[start PASSAGE TO READ]
= John Weir (trade unionist) =

Scottish trade unionist

John Weir (1851–1908) was a Scottish trade unionist.

Born in Parkneuk, Weir began working at a local colliery from the age of eleven. He became an active trade unionist, joining the Fife and Kinross Miners' Association (FKMA), and working for it full-time as its acting president from 1878. He became full-time president in 1880, then in 1881, he was elected as the FKMA's general secretary and agent, serving until his death in 1908. He was centrally involved in the creation of the Scottish Miners' Federation, serving as its first treasurer, again holding the post until his death. He was also involved with the Trades Union Congress, and was elected as its delegate to the American Federation of Labour in 1900.
[end PASSAGE TO READ]
[start GIVEN INFORMATION]
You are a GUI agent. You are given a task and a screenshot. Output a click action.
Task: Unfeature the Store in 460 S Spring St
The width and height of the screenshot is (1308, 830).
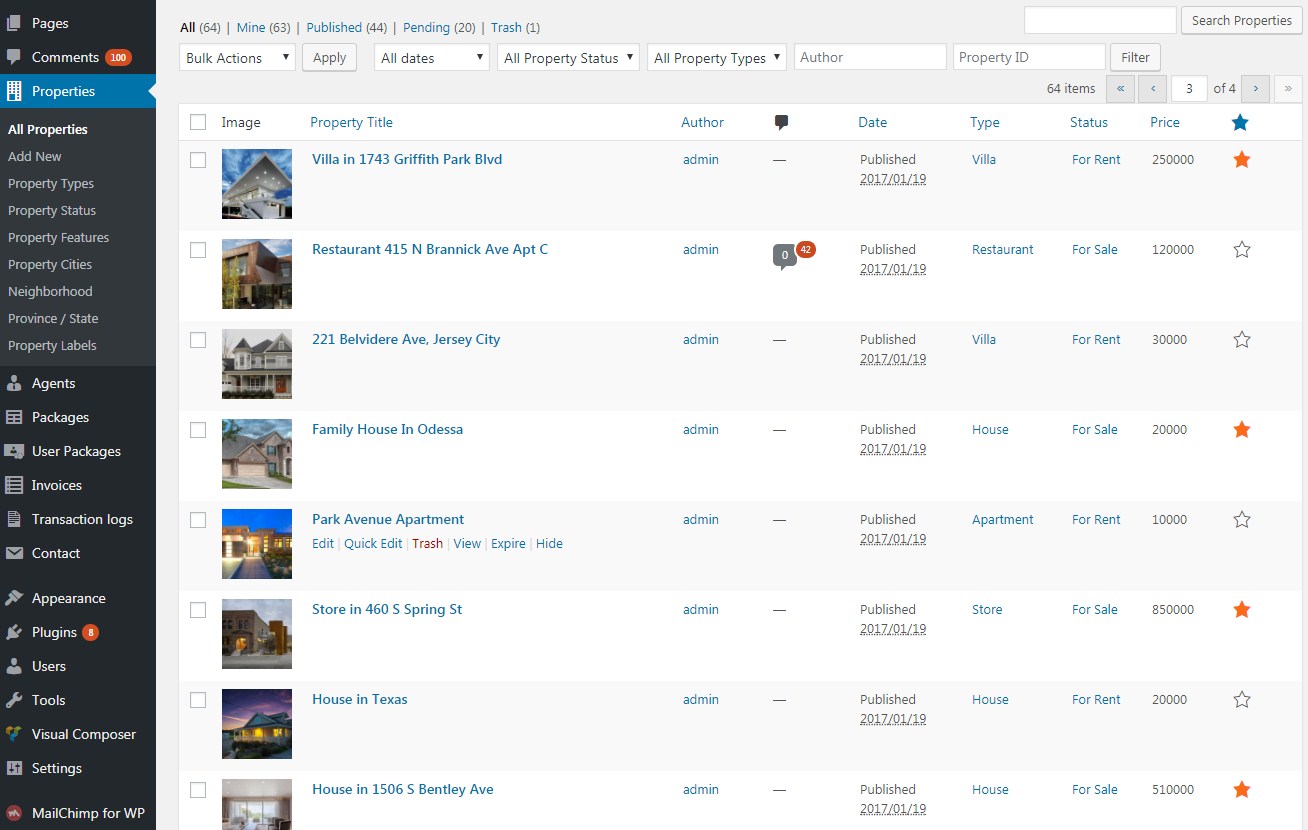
[end GIVEN INFORMATION]
TASK INSTRUCTIONS - Print the passage about John Weir word for word, from "Born in Parkneuk, Weir" up to and including "Labour in 1900.".

RESPONSE TO THE EXERCISE -
Born in Parkneuk, Weir began working at a local colliery from the age of eleven. He became an active trade unionist, joining the Fife and Kinross Miners' Association (FKMA), and working for it full-time as its acting president from 1878. He became full-time president in 1880, then in 1881, he was elected as the FKMA's general secretary and agent, serving until his death in 1908. He was centrally involved in the creation of the Scottish Miners' Federation, serving as its first treasurer, again holding the post until his death. He was also involved with the Trades Union Congress, and was elected as its delegate to the American Federation of Labour in 1900.